Named in the complaint filed in U.S. District Court here were SCA Services, Inc., and its former president, Christopher B. Recklitis. Also named were Carlton Hotel Corp., which is owned primarily by Recklitis, and four former SCA officers - Berton Steir, Nicholas V. Liakas, Anthony Bentrovato (alias Anthony Bentro) and Stanton L. Kurman - who allegedly assisted in either the playoffs or the diversion of company funds.

A spokesman for SCA said none of the people named in the SEC action are still associated with the firm. Asked if the government's investigation had been the cause for their departure, the spolesman said, "It was part of the negotiations and a settlement which was reached one year ago."

The complaint said SCA illegally contributed $1,000 to an unnamed state political candidate in Massschusetts in August 1974. The SEC said Liakas, former northeast regional controller for SCA, made the contribution at the request of Reclitis. The payment, the commission said, was falsely recorded in SCA's books as additional compensation to Liakas.

In a second alleged payment, the SEC said SCA paid $16,000 to two trustees in the township of Miami, Ohio. The money, which the SEC said was paid in the form of a cashier's check purchased by one of SCA's subsidiaries, was to encourage the officials to vote for renewal of a $425,000 waste removal contract. The contract, however, was not renewed.

"SCA has paid other gratuities and bribes to obtain contracts and to obtain permission to use property owned by SCA for landfill," the complaint said. But the commission gave no further details of these alleged payments.

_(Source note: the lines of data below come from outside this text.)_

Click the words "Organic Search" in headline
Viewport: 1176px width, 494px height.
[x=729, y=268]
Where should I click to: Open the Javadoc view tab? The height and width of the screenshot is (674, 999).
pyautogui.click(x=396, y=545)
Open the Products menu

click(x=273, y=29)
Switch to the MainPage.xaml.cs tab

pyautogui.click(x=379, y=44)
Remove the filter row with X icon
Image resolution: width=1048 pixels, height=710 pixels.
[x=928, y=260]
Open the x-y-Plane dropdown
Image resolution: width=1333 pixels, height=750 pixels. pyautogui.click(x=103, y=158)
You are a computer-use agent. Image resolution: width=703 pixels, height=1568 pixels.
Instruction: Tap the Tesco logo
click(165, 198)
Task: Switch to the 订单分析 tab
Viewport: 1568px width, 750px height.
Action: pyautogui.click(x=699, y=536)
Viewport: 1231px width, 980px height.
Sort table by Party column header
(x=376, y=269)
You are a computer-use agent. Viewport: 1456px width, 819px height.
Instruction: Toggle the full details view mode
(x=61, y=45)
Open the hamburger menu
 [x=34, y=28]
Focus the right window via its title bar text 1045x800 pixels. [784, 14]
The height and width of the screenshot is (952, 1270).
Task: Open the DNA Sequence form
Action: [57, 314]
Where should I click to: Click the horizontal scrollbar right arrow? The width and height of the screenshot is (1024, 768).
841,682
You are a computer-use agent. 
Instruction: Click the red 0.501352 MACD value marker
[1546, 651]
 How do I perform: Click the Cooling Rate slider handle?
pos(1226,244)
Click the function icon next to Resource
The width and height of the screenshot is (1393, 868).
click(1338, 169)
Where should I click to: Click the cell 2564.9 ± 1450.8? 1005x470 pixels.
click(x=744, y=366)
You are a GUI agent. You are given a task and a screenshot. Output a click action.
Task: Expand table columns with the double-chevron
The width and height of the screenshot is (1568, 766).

The complaint alleged that Recklitis diverted nearly $4 million in SCA assets to theCarlton Hotel Corp. and to himself through cash advances which were never disclosed to SCA's shareholders. These transactions occured between 1972 and 1976, the SEC said.

The agency also listed three allegedly fraudulent land transactions in which Recklitis is said to have acquired properties in Amesbury, mass., and Utica, N.Y., then resold them to SCA at values inflated by about $2.5 million. This money, the SEC charged, was used by Recklitis to pay off his personal debts and the debts of his hotel company.